## ASSIGNMENT
In the lines between the one holding "Find the location of a particular element." and the one holding "overlay-number: 4 is", inclusive, swap "Image resolution" for "Screenshot resolution" and give those lines again with nothing else changed. Leave the pictures out of your answer.

## Dataset entries
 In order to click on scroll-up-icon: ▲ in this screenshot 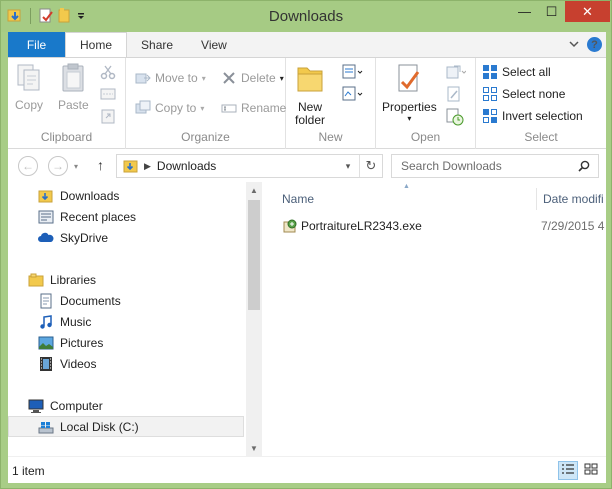, I will do `click(254, 190)`.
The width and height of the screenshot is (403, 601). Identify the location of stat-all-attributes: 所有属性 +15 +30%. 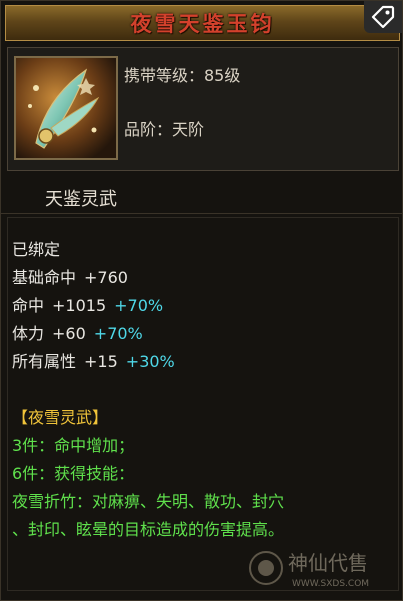
(94, 360).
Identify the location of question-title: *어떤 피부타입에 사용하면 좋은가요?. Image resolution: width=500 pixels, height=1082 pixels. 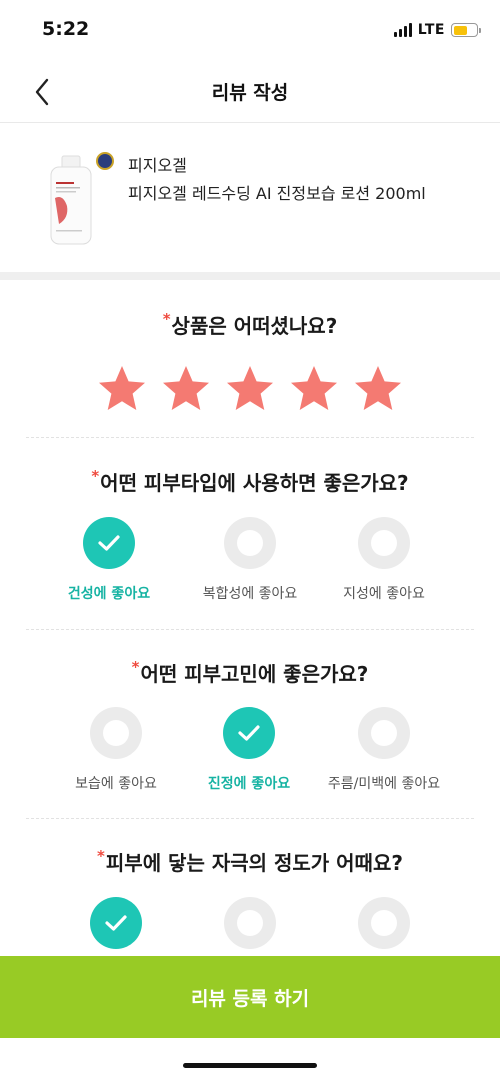
(250, 481).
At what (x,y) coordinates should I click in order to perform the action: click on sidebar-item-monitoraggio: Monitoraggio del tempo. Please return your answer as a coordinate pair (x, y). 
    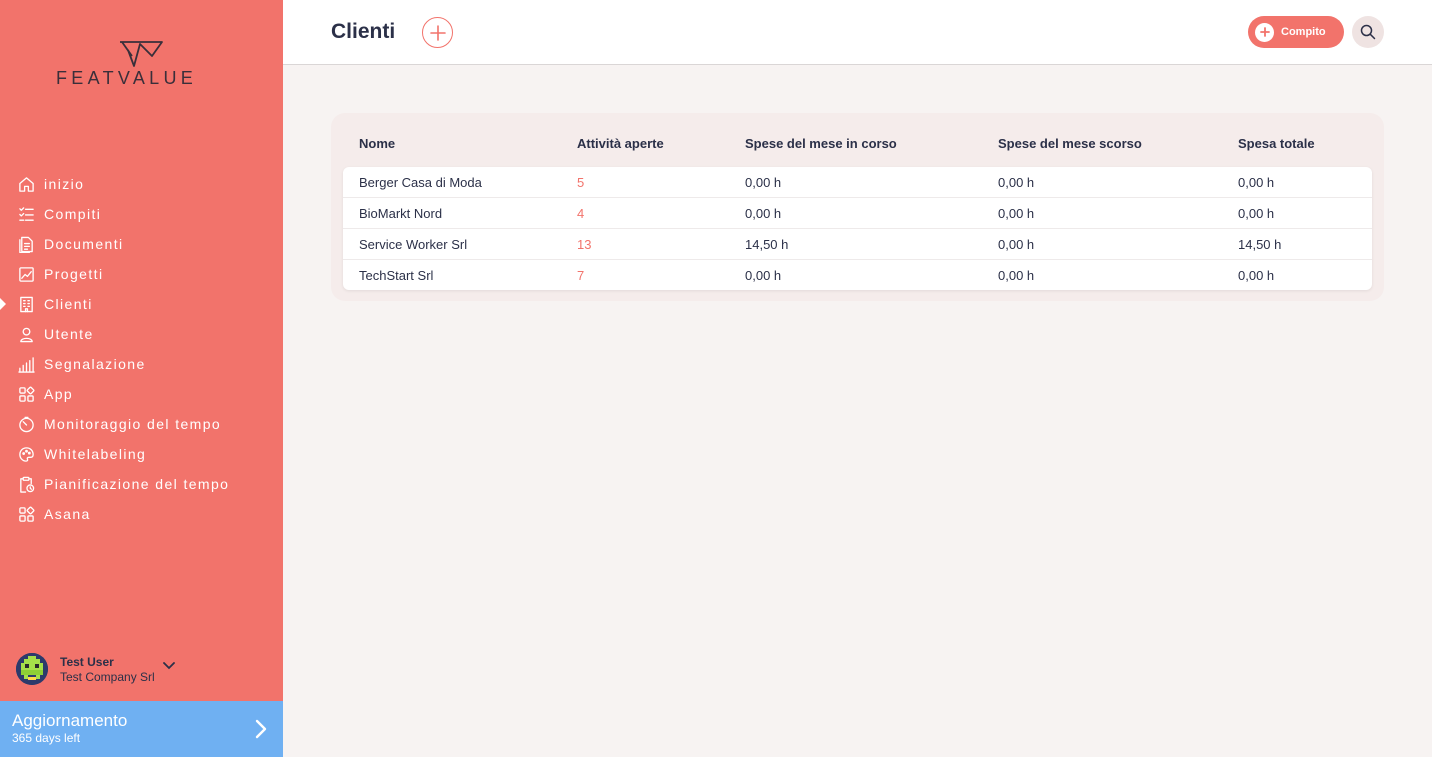
    Looking at the image, I should click on (142, 424).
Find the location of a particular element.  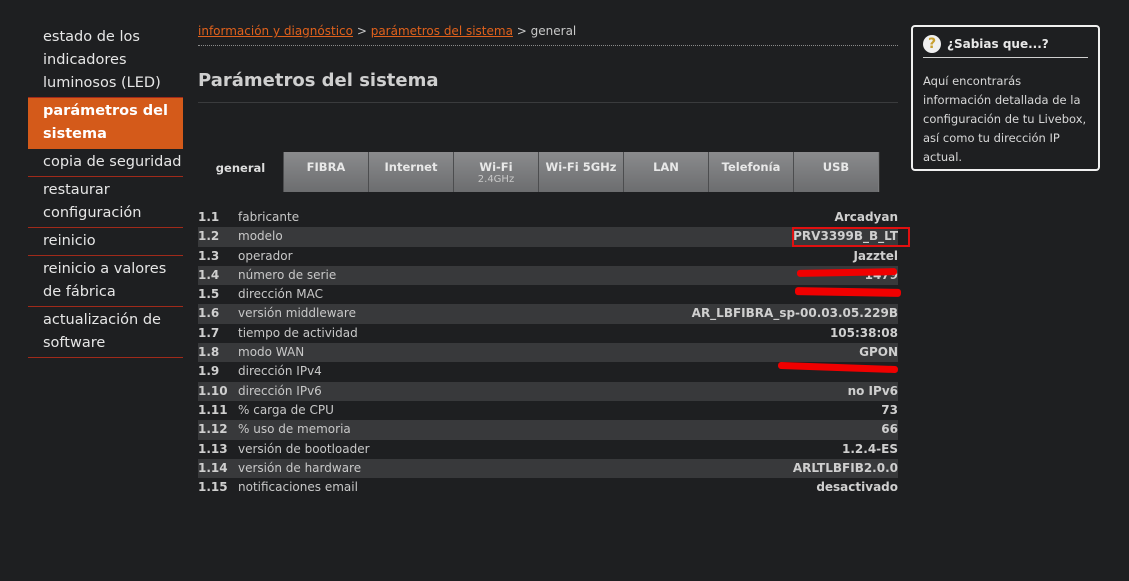

row-label: fabricante is located at coordinates (269, 217).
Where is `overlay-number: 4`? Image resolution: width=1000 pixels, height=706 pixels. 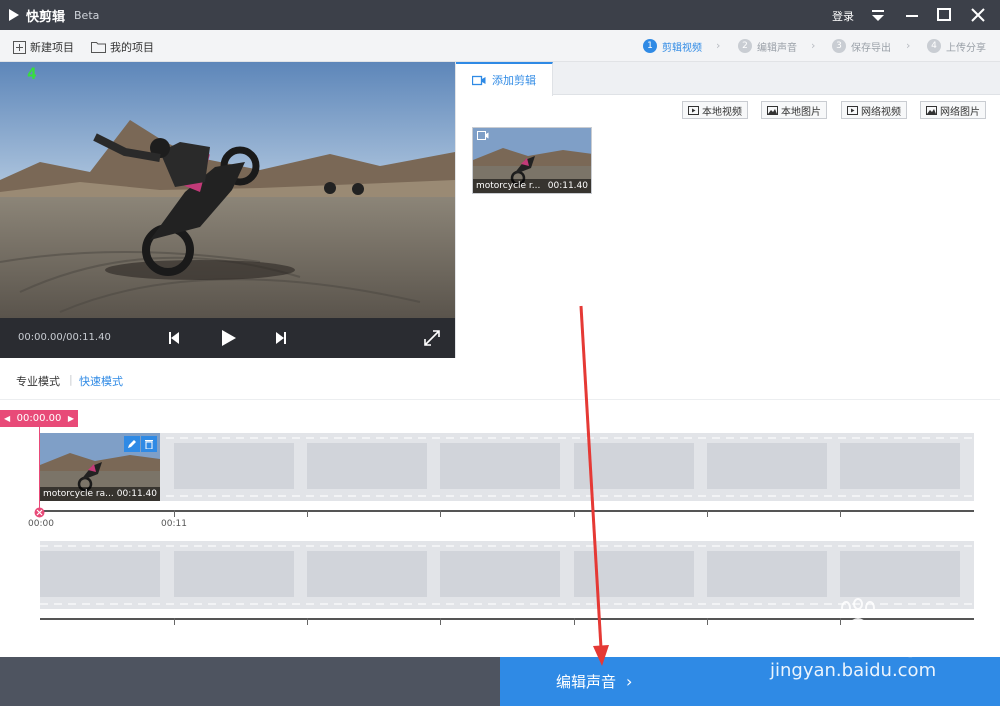
overlay-number: 4 is located at coordinates (32, 74).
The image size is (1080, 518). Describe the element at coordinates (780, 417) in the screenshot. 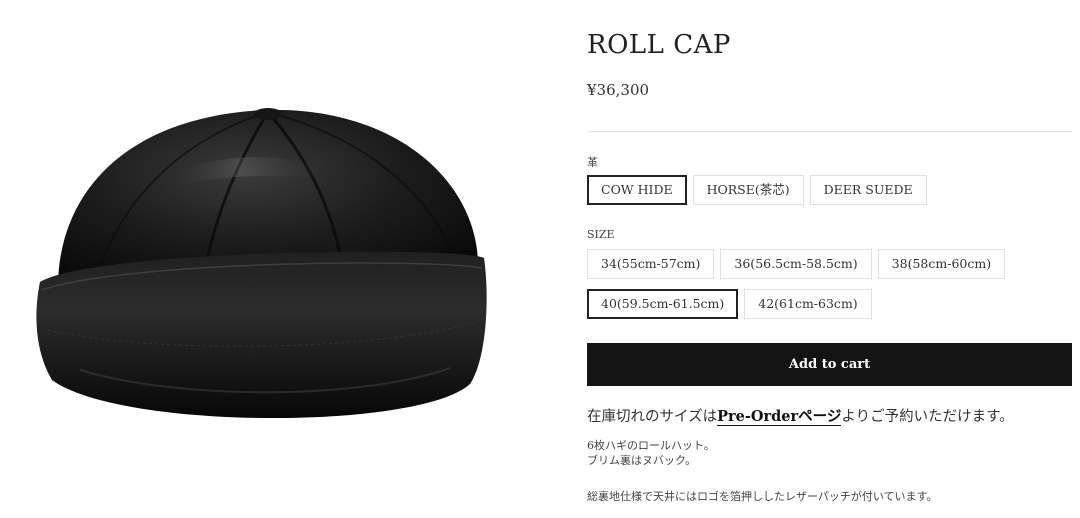

I see `preorder-page-link: Pre-Orderページ` at that location.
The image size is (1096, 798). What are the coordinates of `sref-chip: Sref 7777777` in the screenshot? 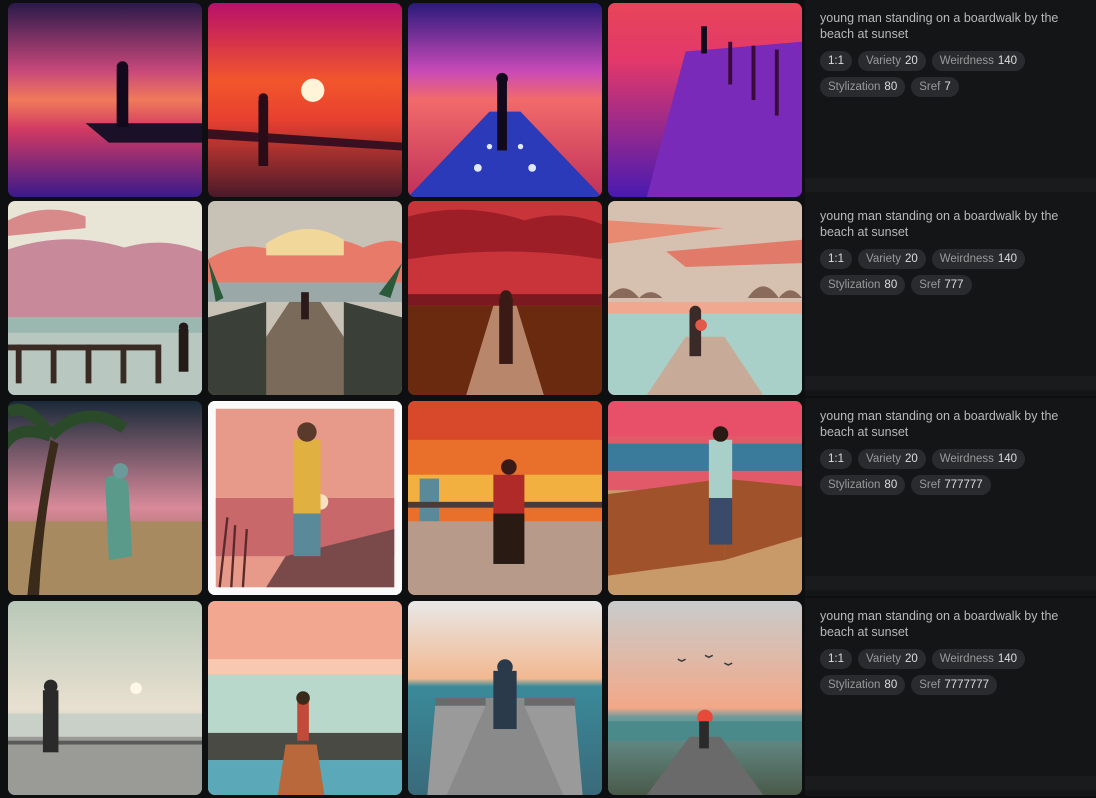 It's located at (954, 685).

## ANSWER BOX
Find the location of a particular element.  

row-label: fabricante is located at coordinates (269, 217).
Where is `overlay-number: 4`? Screenshot resolution: width=1000 pixels, height=706 pixels. 
overlay-number: 4 is located at coordinates (32, 74).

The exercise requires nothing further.